(Our stow-away on the "Marinette" delivery this year)
Every fall I am fortunate enough to deliver a few boats. My two favorite are S/V “Changin’ Tags” and S/V Marinette. Both are center cockpit Island Packets so they are beautiful boats. “Changin’ Tags” is the 46 foot version and “Marinette” is 44 feet. They are so similar in the interior that I am constantly looking for something on one boat that is on the other or expecting to find something that I KNOW should be in a certain spot only to realize after a fruitless search that it’s actually on the other boat.
“Marinette” moves back and forth from Aventura, Florida to Mamaronac, New York. I have done the trip six times now, two times with the owner Dr. K and his son Mark on board for portions of the trip and the rest of the time with a variety of crew. My son Jimmy crewed for me for three of the trips and I have also had, Richard, Blaine, Mike, and Ross come along. Mike and I just finished the trip from NY to FL right before Thanksgiving. It was a great trip but the weather in the Fall is always a little rough. We had to wait out a gale warning off Cape Hatteras and then beat to windward for about 36 hours off of Charleston in 30+ knots of wind. Island Packets are big, beefy, tough, offshore sailboats but they are not really known for their ability to sail to windward in the best of conditions. In 30 knots of wind and 16 to 20 foot seas… well it’s a stop sign. We made it only a day late though which makes me happy, as a delivery captain I like to be as accurate as possible with my estimates.
“Changin’ Tags” moves back and forth from Norfolk, VA to St Thomas, USVI. This is a true bluewater trip and is almost guaranteed to have some sort of excitement. Let me see… we have filled up the fuel tanks 900 miles from land with the help of a Container Ship, the “Desert Serenity;” we have battled gale force winds for the better part of a week; we have turned and run from 3 nasty storms in one trip and been forced to turn tail and scoot away from Norfolk once when we were only 200 miles away. I have wrestled six gallon jugs of fuel back onto the boat which had been washed off the deck in monster seas and were still atatched to the lifelines. The wind blowing so hard I could hardly keep my eyes open. Through it all the owner, Dick Shirley, battled along beside Jimmy and I. He held the boat steady at 6 knots alongside a huge containership while fuel was passed down to the deck on a line, he laughed and joked as we watched the wind guage climb to 67 knots and has always proven to be a great sailor and a great Captain as well. Jimmy came along on most of the “Changin’ Tags” deliveries and I am happy to say that the time he spent out there facing the ocean’s wrath as well as her calm and beauty, and the time he spent with men like Dick have made him into a man and son I can be proud of. We will be leaving Norfolk on December 2nd and we will miss Jimmy but we will be bringing along another young man, 15-year-old Dylan Milton will be crewing in Jimmy’s place. He and his family live aboard a Cat called “Ubunto.” I am sure the trip will be a great experience for Dylan as well.
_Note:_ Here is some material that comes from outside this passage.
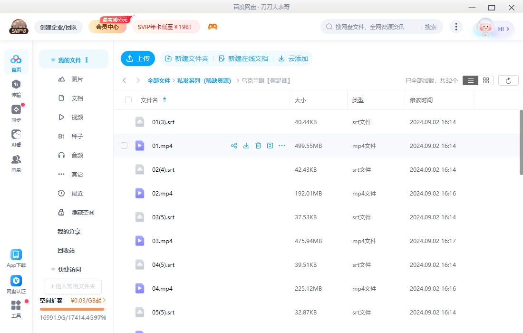Screen dimensions: 523x333
Task: Click the storage usage progress bar
Action: coord(72,308)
We love to get messages on the Iridium phone offshore. They are free for you to send and free for us to read. We cannot send you back a reply but pop us off a message every now and then and share the trip with us. All you have to do is go to: http://messaging.iridium.com/ and leave the 8816 that is already there and add our number to it 32521786. In the email line just put your name because we can't email you anyway but then add your message below. There is a counter and each message can only be 160 characters but you can send as many as you want. If you are sending multiple messages just put 1/2 or 1/3 or what ever at the beginning so we know which message of how many because they do not always arrive in order. Also if your message is for a specific crewmember just put it in the email line for example.... Rebecca to Tofer 1/3...
Remember you can follow us on SPOT by clicking on the little word SPOT on the upper left side of the blog where it says "Where we are now". The SPOT shows you exactly where we are every 6 hours or so.
Oh and for Blake on Slow Motion... BREAK OUT THE HARD RIDDLES FOR THIS TRIP!!!
Thanks For Reading!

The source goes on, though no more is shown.